Monthly Coupon

Friday, March 23, 2012

International maritime court ruling on Myanmar may help India’s case vs Bangladesh

The recent verdict by the International Tribunal for Law (ITLOS) of the Sea bringing to an end the maritime dispute between Bangladesh and Myanmar, may help India’s case in its maritime border dispute with Bangladesh.

Germany based ITLOS in its judgment has struck down a number of arguments on both sides, but is largely seen to have gone in Bangladesh’s favour.

The Sheikh Hasina-led government has touted it as a major ‘victory’ for Bangladesh, and used it to score political points. After the verdict, she said, if elected back to power in the 2014 elections, she would get a similar verdict in the maritime dispute against India.Riding high on the verdict, reports from Bangladesh have quoted government officials as snubbing any suggestions of seeking resolution of the matter ‘bilaterally’ with India.

Bangladesh had dragged both Myanmar and India to different international tribunals in 2009, seeking delimitation of its maritime boundaries through and beyond the continental shelf extending 200 nautical miles into the gas and mineral rich Bay of Bengal.

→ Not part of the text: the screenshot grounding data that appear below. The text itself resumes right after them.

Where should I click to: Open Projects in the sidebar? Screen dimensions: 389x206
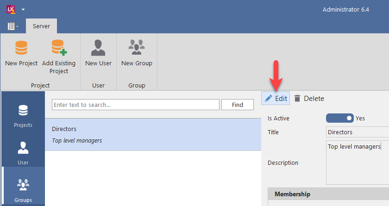pos(23,116)
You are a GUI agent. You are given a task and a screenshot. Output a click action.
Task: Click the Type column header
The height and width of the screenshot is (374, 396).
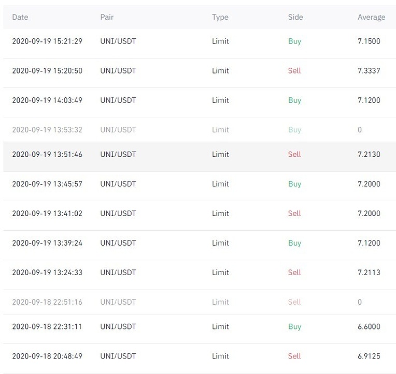pos(220,17)
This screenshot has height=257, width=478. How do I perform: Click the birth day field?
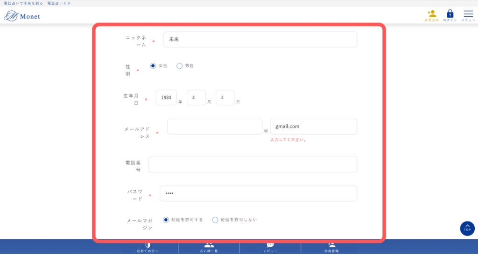(225, 98)
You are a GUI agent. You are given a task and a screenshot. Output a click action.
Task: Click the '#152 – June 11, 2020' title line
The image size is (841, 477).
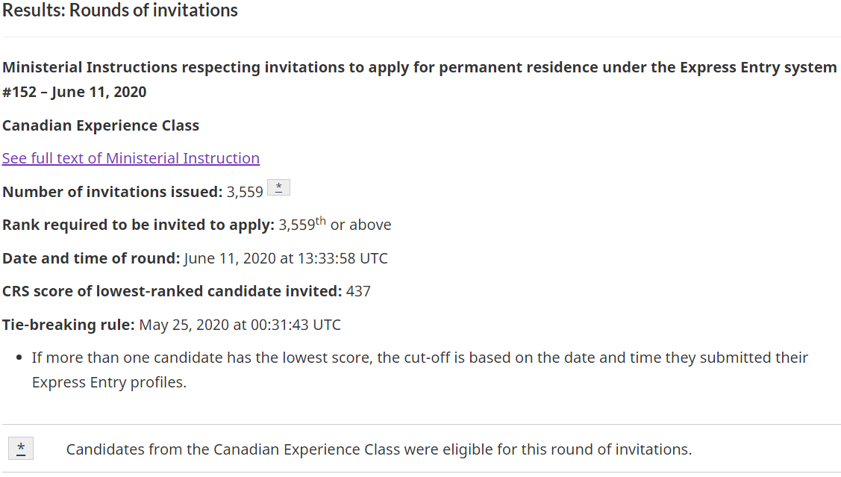point(75,92)
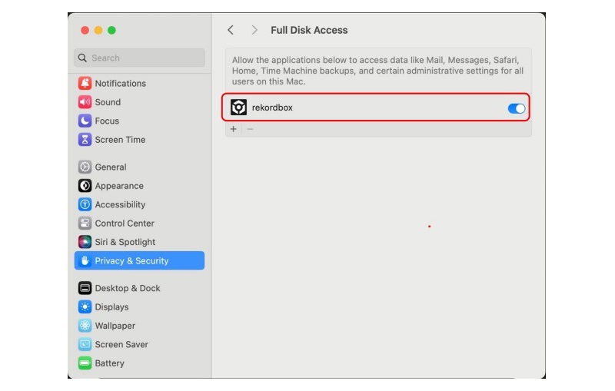Click the Notifications bell icon

click(x=85, y=83)
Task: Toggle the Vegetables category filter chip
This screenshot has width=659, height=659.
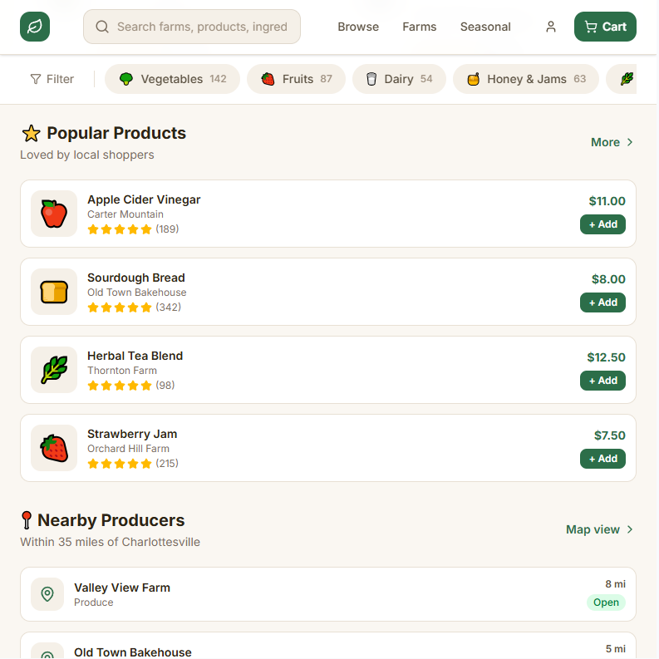Action: 172,79
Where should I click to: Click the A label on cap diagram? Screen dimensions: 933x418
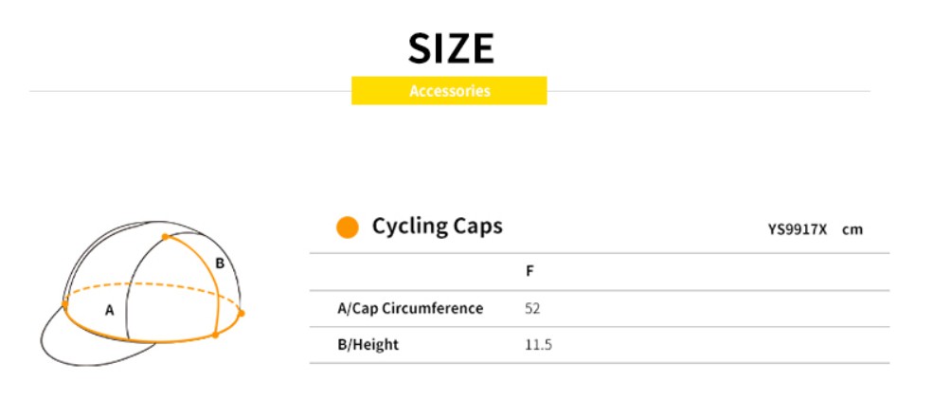(110, 309)
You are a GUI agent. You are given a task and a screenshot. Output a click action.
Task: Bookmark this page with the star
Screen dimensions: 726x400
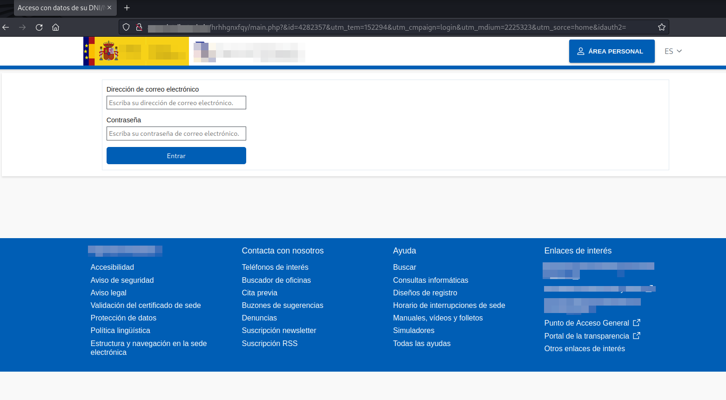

India will present its counter-memorial to Bangladesh’s appeal before the UN permanent court of arbitration, The Hague, in July. The case is likely to be decided in the later part of 2014.

Government sources said the developments could actually ‘help’ India’s case. In its verdict, ITLOS has used the ‘equidistance’ approach up to start the delimitation boundary to the point beyond which the territorial seas of Bangladesh and Myanmar no longer overlap. Beyond that the tribunal used the ‘proportionality’ approach. In maritime law, this system is referred to as the ‘equidistance/special circumstances’ rule.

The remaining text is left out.